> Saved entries
•••

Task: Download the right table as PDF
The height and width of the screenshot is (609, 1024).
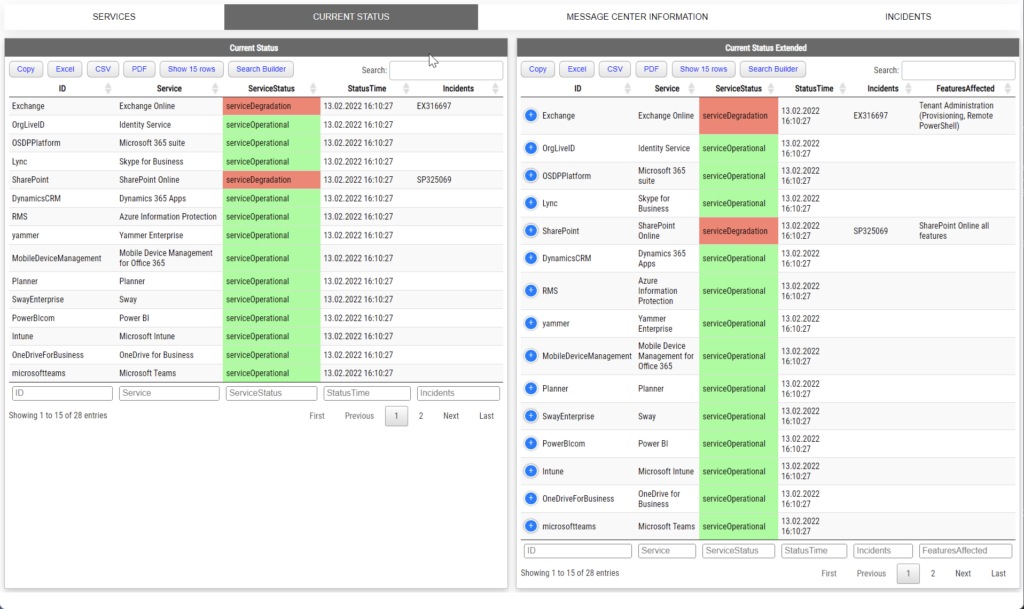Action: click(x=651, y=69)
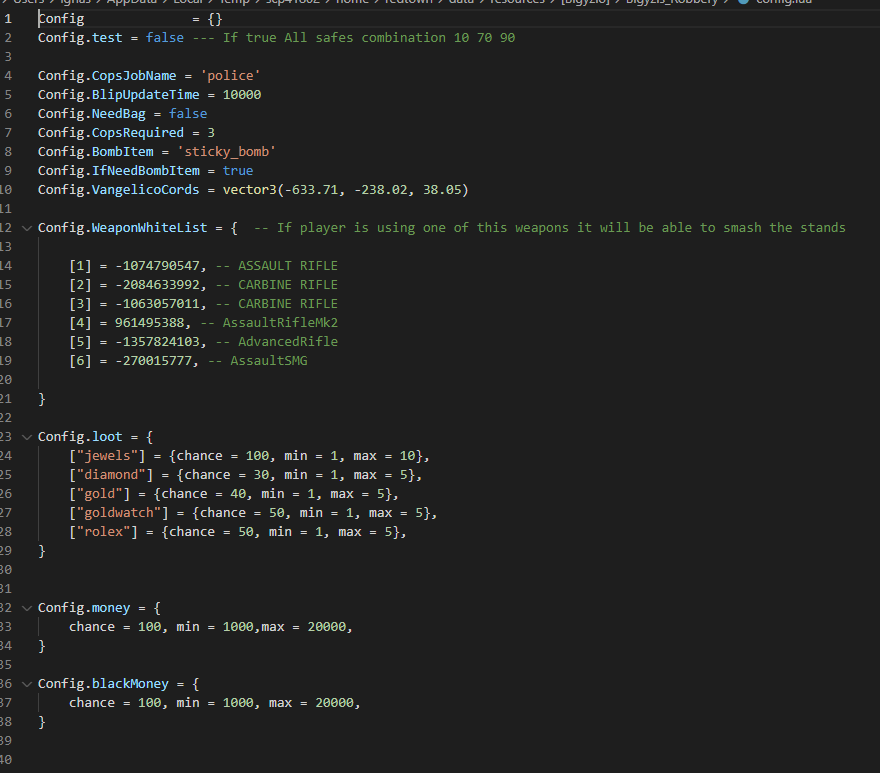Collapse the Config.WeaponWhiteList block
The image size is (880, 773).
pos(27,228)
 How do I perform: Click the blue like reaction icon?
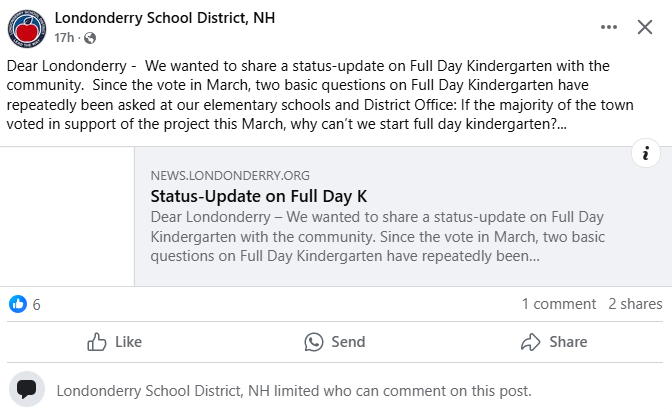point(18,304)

•••

> Problem requirements
Each line from the one containing "How do I perform: Click" to the final line of the data must be printed exactly, both included, with nothing else and no pictures.

> Answer space
 How do I perform: Click the blue like reaction icon?
point(18,304)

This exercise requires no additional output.